S'agissant des spermatozoïdes, nous n'avons pas connu de baisse du nombre de donneurs, malgré l'ouverture de l'accès aux origines. Elle n'est pas un frein, en tout cas on ne le constate pas actuellement. Pour autant, le nombre de donneurs ne suffit pas pour faire face à la demande. On a mutualisé l'ancien stock, car on a jusqu'à mars 2025 pour utiliser le stock anonyme qui existait. Face à la tension actuelle, empêcher l'utilisation de ce stock aurait été délicat. C'est également une question de respect des donneurs. En outre, on n'a pas eu le temps de constituer un nouveau stock suffisant pour faire face à toutes les demandes. Néanmoins, même avec cette mutualisation en cours d'organisation entre les centres pour optimiser l'utilisation du stock ancien, on sait qu'il n'y aura pas assez de dons.

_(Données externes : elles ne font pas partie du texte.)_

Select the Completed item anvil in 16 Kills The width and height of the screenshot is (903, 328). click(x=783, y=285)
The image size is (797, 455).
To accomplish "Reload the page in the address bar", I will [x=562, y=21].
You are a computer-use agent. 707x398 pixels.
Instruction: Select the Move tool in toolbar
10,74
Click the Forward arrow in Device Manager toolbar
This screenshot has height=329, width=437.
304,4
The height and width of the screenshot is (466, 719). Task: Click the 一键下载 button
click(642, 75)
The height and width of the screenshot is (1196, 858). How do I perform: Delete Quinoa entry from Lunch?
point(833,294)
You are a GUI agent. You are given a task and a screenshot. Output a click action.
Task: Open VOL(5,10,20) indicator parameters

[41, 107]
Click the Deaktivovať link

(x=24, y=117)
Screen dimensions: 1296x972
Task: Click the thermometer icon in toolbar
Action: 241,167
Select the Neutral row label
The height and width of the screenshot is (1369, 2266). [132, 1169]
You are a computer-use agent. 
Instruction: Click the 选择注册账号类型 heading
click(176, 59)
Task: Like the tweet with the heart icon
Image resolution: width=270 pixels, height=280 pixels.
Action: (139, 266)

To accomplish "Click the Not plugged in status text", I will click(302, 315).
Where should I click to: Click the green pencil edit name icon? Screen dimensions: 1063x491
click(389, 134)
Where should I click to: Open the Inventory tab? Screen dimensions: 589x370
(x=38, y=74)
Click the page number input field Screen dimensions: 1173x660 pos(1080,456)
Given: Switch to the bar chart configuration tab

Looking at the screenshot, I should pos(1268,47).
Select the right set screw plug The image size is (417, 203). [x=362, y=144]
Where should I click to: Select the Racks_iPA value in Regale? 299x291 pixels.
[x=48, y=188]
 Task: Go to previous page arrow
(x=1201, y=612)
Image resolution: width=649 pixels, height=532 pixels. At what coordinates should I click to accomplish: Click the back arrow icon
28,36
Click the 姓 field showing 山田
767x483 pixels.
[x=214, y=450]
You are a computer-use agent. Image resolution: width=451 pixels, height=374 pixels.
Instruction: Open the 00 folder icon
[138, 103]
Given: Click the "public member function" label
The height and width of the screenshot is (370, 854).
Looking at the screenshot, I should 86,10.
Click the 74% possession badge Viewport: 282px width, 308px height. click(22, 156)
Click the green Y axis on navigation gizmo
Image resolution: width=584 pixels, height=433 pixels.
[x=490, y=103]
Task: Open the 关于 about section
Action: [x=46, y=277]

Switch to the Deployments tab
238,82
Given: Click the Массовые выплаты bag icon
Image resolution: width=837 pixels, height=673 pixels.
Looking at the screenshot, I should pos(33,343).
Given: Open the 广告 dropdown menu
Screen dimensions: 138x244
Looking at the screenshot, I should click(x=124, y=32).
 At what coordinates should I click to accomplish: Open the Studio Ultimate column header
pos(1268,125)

Soit on parvient à augmenter le nombre de donneurs, soit on va avoir des sujets d'importation. Tous les pays européens sont soumis à la directive européenne du don anonyme et gratuit, mais des indemnisations sont versées en Espagne, d'où il résulte un nombre de dons plus élevé. Le modèle espagnol est également différent sur ce point. Pour l'instant, nous faisons des campagnes d'information. Nous venons d'en lancer une nouvelle, qui est un peu atypique, sur la logique « Faites des parents », en expliquant bien que donner ses gamètes ne signifie pas qu'on devient parent. Même l'accès aux origines ne donne pas un droit de parentalité, mais ça permet à des personnes de réaliser leur souhait. L'Agence a lancé plusieurs campagnes sur les réseaux sociaux pour chercher des hommes jeunes, également issus de la diversité. Nous rencontrons en effet toujours un problème à ce niveau, comme pour les cellules souches hématopoïétiques (CSH). Il faut que l'on cherche des hommes jeunes issus de la diversité. Les post-tests semblent assez encourageants, mais il n'est pas sûr que cela suffise.

La question qui va se poser sera donc surtout de savoir jusqu'où on peut aller en matière d'importation à partir de banques de sperme qui existent en Europe, ce qui est aussi une des solutions. Il faudra prendre le temps d'y réfléchir, sachant qu'il n'est pas interdit d'importer du sperme, en France. Quand vous avez eu un parcours d'AMP à l'étranger avec un donneur et que vous voulez un deuxième enfant, par AMP en France, vous pouvez le faire avec le même donneur. Ce n'est donc pas interdit, mais cela reste pour l'instant du cas par cas. Si on arrivait à un fonctionnement plus massif, ce serait autre chose.